Snow was not the only infrequent visitor this month. The pair of mallard ducks that usually visit our garden pond around this time duly reappeared. Unfortunately, I didn’t see them. It was during the morning shift overlap (7.00-8.00 am). Having taken me into the bathroom and parked me over the toilet, my carers withdrew to give me some privacy, and spotted the ducks through the window. By the time I’d completed my ablutions, the ducks had gone. Hopefully they’ll be back.
One final goodbye we said this month was to our car. Doreen’s dementia diagnosis meant her capacity to drive safely was being investigated by DVLA. She decided to be proactive and surrendered her licence voluntarily, and sell the car since she rarely drove it anyway. It hasn’t gone from our lives completely though. Our daughter, Fiona, decided to take it off our hands. The challenge for her was that it’s an automatic, which she hadn’t driven before, but she’s loving it!

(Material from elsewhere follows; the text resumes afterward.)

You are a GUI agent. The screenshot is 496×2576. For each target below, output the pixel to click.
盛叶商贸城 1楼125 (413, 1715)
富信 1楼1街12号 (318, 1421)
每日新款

One thing that never ceases to amaze me is the length people will go to in support of MNDA. One Nottingham man, living with MND, has been accepted as an assisted entrant in this year’s London Marathon. See: https://www.bbc.co.uk/news/uk-england-nottinghamshire-64968473 . He will be pushed round in a wheelchair by a team of four. He might just have to sit there during the ‘race’ but I really don’t envy him what will still be an exhausting day. And if that isn’t enough, Liz Carter, after 17 years as secretary of MNDA’s West Sussex North branch is standing down, but is signing off by entering her first ultra-marathon (50km!!) to raise money for the branch. See: Elizabeth Carter is fundraising for Motor Neurone Disease Association (justgiving.com)
I have heard nothing further from Wheelchair Services about head-activated controls so I am still struggling along with the manual joystick. I have, though, been weighed again this month, clocking up 111.7 kg (17½ stones)! 5 kg more than my last weigh-in!! MND patients aren’t supposed to put on weight. Fortunately, I received some extra extra extra large T-shirts for my birthday; easier to get on/off than my old ones. My claim that Doreen was shrinking my T-shirts was wearing a bit thin!
Best not to say anything about England’s T20 cricket series whitewash by Bangladesh; nor about England’s performance in the Six Nations rugby (but very well done Ireland).